Things in Threes
There is an expression that good things come in threes. There is also an expression that bad things come in threes. In Semantic Web standards, specifically RDF, the atomic data entity is a tripartite structure called a semantic triple. The triple consists of three entities in a subject-predicate-object expression. All things in RDF come in threes: good, bad, or neutral.
What is the advantage of using a triple as the semantic base unit in graph databases? The answer lies in language and basic semantic units.
In writing (and other disciplines, such as photography), there is the concept of the “rule of three” or omne trium perfectum in which things in threes are more effective or memorable than items grouped in other numbers.
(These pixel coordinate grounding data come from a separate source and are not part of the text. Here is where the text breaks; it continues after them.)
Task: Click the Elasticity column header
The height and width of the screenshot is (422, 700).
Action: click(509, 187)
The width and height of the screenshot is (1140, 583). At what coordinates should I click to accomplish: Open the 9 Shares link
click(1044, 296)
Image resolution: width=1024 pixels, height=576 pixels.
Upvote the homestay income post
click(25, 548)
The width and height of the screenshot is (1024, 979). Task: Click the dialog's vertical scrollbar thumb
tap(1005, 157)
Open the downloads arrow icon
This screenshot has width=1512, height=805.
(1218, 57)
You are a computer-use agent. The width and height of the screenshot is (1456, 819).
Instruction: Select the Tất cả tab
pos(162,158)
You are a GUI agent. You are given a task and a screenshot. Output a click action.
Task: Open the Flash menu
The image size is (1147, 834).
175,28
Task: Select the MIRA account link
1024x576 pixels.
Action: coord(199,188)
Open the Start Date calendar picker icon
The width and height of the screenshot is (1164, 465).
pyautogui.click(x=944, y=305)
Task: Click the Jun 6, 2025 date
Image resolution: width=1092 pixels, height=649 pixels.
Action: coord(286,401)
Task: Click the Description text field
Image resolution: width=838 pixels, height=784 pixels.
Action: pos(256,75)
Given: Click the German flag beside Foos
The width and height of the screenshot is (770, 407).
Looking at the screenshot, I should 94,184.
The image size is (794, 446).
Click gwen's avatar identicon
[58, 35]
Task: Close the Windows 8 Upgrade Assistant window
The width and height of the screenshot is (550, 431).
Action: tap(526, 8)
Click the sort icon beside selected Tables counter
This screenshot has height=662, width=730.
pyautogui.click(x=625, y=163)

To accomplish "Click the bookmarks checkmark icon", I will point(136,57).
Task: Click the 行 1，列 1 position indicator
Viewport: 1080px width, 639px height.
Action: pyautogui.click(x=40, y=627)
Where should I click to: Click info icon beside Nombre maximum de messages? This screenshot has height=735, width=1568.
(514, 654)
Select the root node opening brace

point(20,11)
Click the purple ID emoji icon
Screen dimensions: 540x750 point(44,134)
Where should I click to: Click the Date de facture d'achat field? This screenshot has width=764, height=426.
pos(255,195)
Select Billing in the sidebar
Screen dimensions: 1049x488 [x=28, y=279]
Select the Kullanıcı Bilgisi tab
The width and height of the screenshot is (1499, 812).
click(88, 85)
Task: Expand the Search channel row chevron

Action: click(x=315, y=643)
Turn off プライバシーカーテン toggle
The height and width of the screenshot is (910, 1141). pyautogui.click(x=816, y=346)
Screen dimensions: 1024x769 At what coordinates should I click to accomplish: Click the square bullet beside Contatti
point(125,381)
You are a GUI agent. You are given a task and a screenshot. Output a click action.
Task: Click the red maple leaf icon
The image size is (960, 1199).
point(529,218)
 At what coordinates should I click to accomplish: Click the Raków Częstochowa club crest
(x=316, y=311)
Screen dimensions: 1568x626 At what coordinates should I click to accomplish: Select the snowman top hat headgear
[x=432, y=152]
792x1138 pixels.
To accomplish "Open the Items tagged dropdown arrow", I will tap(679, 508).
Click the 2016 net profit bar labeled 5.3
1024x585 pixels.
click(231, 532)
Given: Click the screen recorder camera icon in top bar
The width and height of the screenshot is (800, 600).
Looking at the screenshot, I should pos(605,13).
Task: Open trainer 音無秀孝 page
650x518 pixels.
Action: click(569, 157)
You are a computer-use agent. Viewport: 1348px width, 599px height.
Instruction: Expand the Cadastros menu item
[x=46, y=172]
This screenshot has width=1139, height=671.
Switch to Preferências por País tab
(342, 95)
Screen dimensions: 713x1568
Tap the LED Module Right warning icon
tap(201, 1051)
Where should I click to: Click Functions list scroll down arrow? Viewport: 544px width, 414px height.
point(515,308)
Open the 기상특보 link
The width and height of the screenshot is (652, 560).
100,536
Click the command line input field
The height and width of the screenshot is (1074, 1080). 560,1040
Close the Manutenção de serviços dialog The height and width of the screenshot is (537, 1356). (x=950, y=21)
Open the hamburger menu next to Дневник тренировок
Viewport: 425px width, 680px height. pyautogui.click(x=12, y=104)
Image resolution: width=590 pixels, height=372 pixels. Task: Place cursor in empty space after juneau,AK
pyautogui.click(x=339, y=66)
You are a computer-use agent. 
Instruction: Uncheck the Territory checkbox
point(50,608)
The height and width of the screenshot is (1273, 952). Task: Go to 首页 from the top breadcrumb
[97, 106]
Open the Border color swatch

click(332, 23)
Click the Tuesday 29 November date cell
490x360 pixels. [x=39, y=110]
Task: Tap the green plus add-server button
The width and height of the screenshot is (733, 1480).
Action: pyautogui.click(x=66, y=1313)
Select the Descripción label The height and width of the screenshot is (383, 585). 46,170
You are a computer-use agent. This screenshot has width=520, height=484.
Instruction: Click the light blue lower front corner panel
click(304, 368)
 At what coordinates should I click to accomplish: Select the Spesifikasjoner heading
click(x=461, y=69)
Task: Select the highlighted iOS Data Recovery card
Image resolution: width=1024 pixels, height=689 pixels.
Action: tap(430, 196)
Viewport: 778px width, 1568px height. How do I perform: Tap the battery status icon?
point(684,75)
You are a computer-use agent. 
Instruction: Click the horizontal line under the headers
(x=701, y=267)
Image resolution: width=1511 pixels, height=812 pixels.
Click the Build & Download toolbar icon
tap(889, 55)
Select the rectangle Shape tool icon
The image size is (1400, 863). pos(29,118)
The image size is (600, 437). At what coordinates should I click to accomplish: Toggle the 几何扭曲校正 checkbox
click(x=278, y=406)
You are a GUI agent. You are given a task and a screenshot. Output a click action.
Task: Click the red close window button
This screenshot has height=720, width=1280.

A good example of this is the Welsh Triads. The Welsh Triads are groups of related medieval texts conveying a mixture of history, folklore, and mythology structured as a preface explaining the relationship between the three items and then a listing and explanation of the items themselves. These texts were initially composed in triples as a mnemonic device for Welsh bards to remember the content they recited orally. Here are some examples, and here’s a bonus poem about some bards of Wales. What started as a device became a convention.
What is of interest is the use of three to draw similarity and semantically link the items. Haikus presented in English also use three-line stanzas, and there is the rule of thirds in photography, just to point out two other examples. There seems to be something elemental in using a tripartite structure to convey meaning.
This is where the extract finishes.